(Stored data entries)
========================

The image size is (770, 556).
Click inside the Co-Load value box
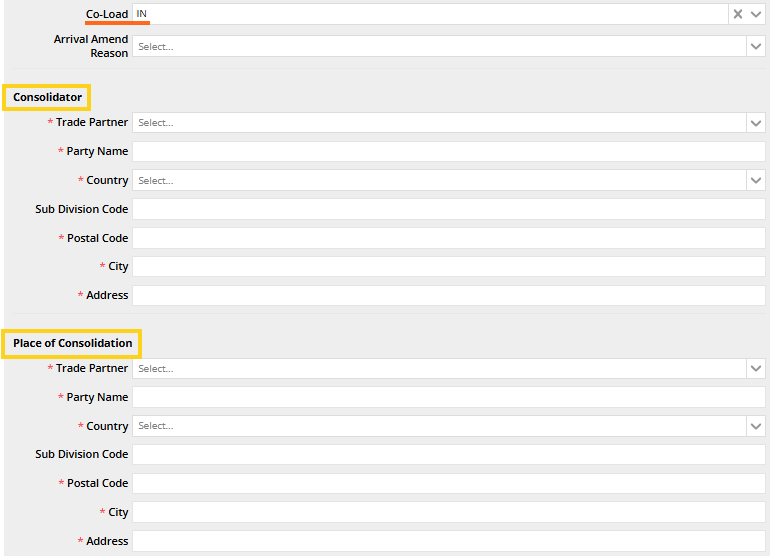[x=430, y=14]
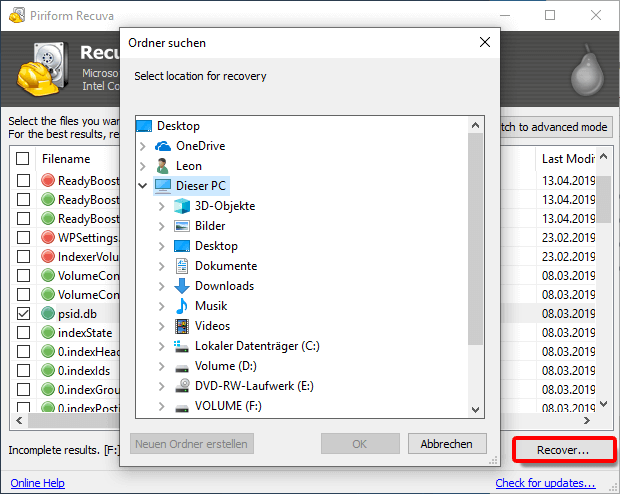Viewport: 620px width, 494px height.
Task: Click the Downloads arrow icon
Action: pyautogui.click(x=182, y=286)
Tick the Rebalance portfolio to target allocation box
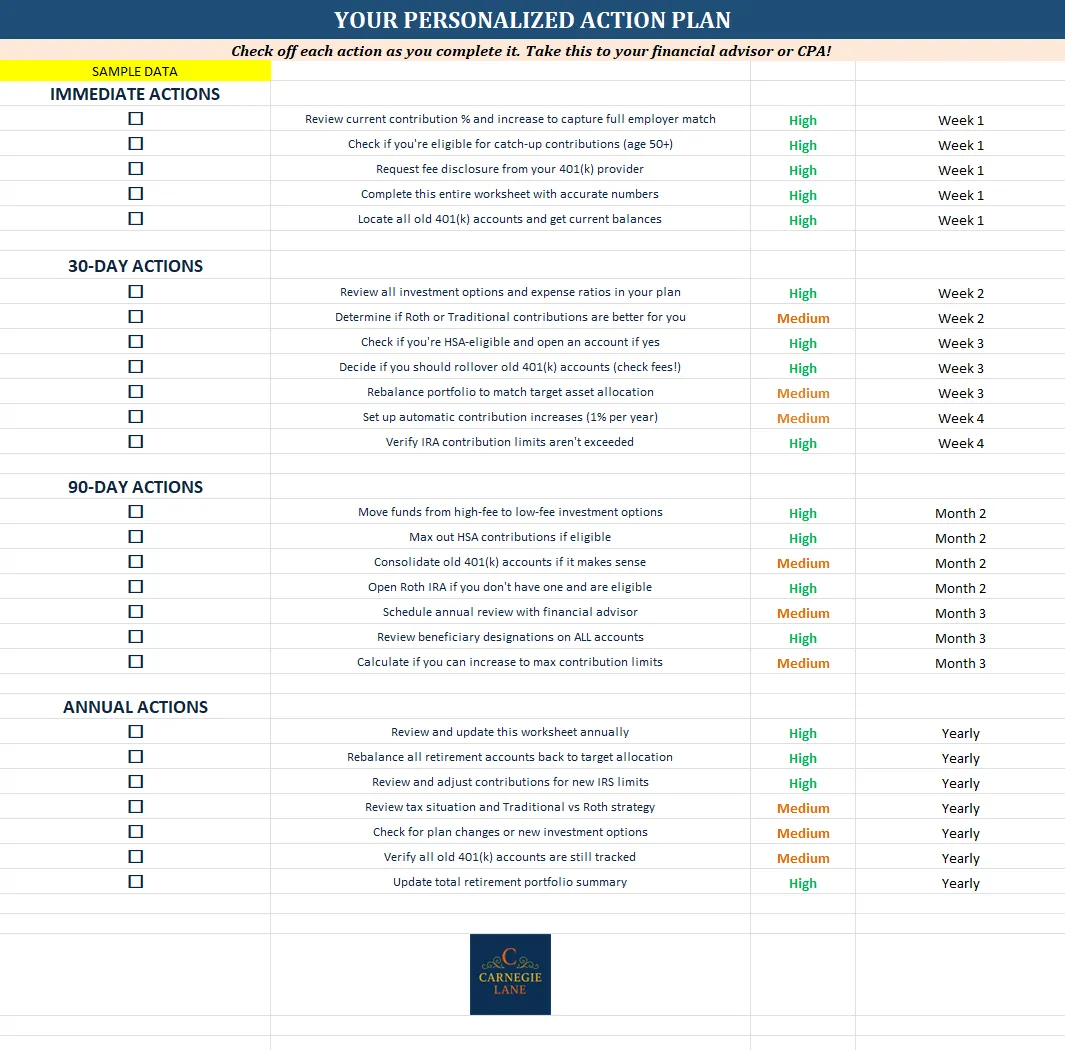The height and width of the screenshot is (1050, 1065). [x=136, y=392]
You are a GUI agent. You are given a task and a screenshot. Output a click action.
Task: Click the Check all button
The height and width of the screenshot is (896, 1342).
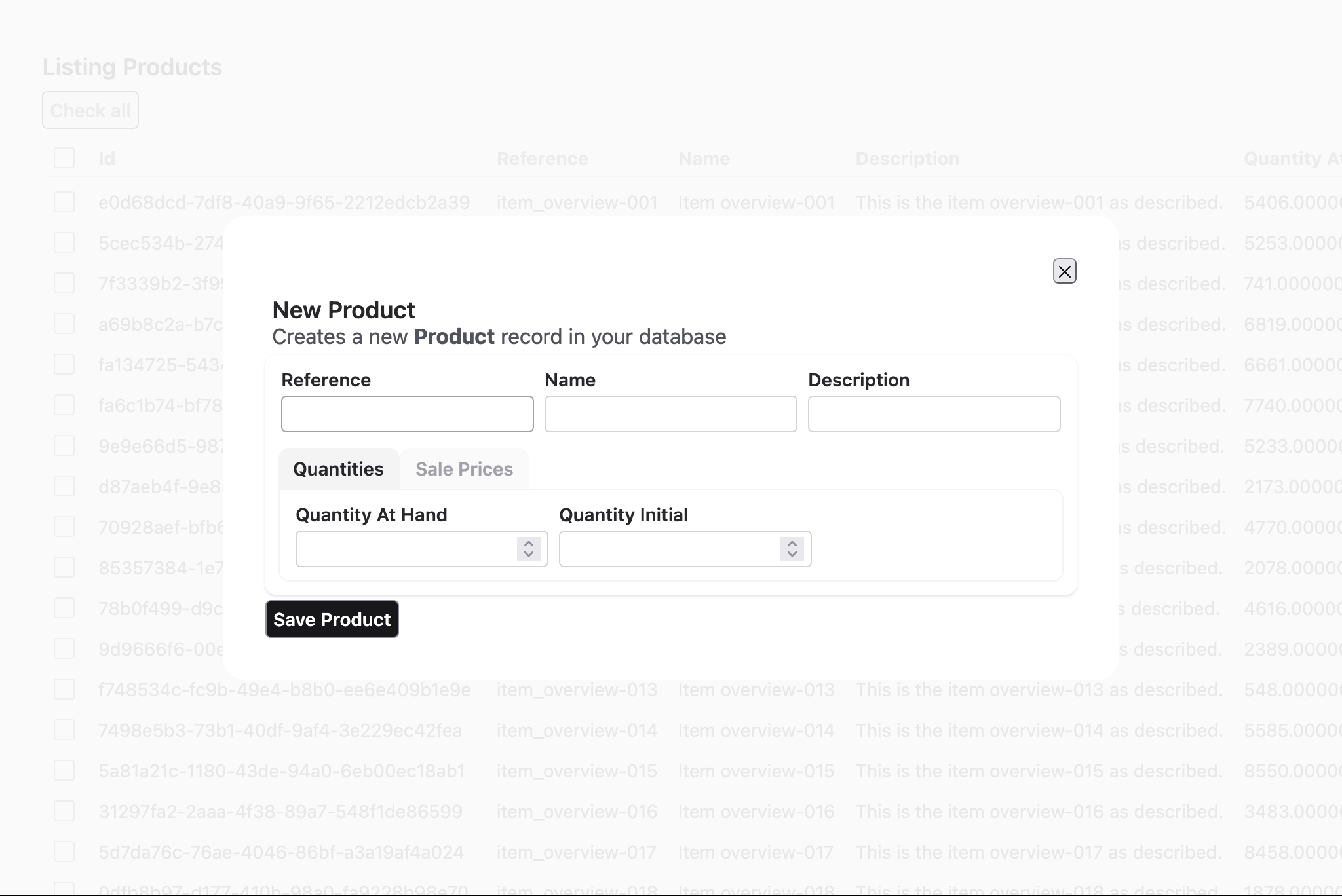(x=90, y=111)
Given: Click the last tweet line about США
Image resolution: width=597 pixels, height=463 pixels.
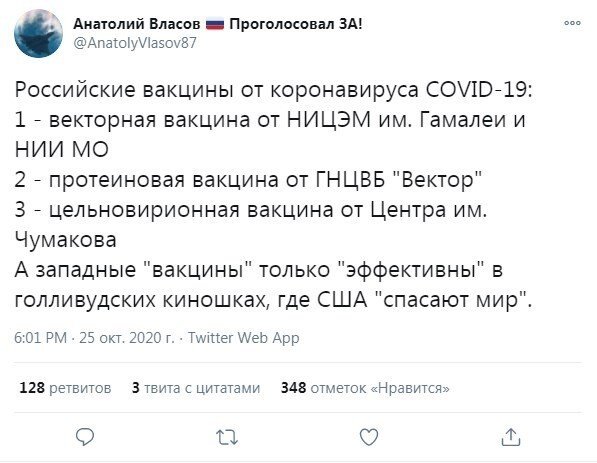Looking at the screenshot, I should [x=273, y=300].
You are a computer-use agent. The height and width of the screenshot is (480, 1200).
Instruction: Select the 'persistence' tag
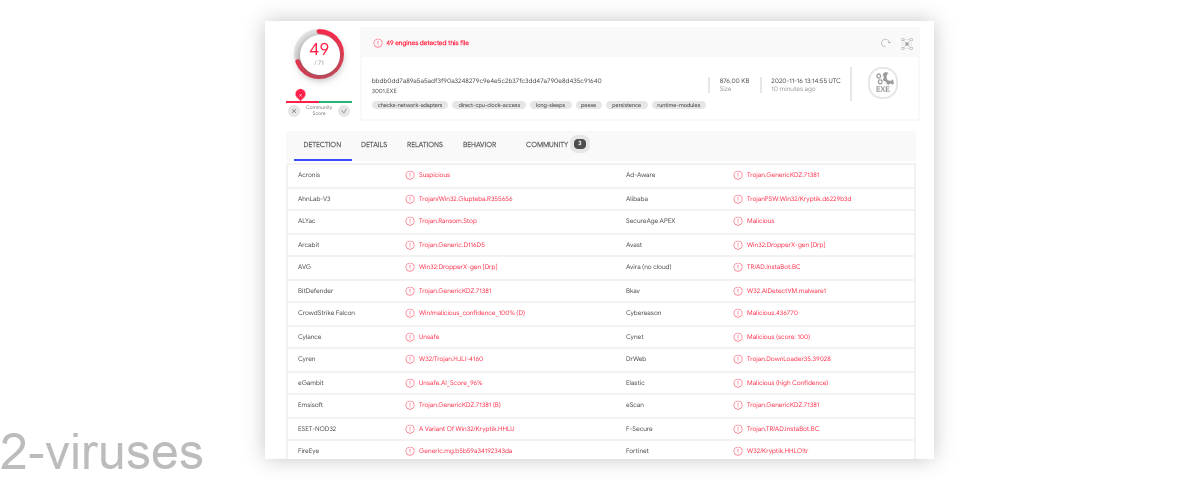626,105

========================

WHAT YOU SHOULD DO:
A verbatim copy of every entry above, with no pictures, is the expected output.

EXERCISE ANSWER:
The image size is (770, 556).
Click inside the Co-Load value box
[x=430, y=14]
Viewport: 620px width, 494px height.
Task: Click the Downloads arrow icon
Action: pyautogui.click(x=182, y=286)
Tick the Rebalance portfolio to target allocation box
The height and width of the screenshot is (1050, 1065). [x=136, y=392]
You are a GUI agent. You are given a task and a screenshot. Output a click action.
Task: Click the Check all button
The height and width of the screenshot is (896, 1342).
(x=90, y=111)
Given: Click the last tweet line about США
Image resolution: width=597 pixels, height=463 pixels.
Looking at the screenshot, I should [x=273, y=300].
You are a computer-use agent. The height and width of the screenshot is (480, 1200).
Instruction: Select the 'persistence' tag
626,105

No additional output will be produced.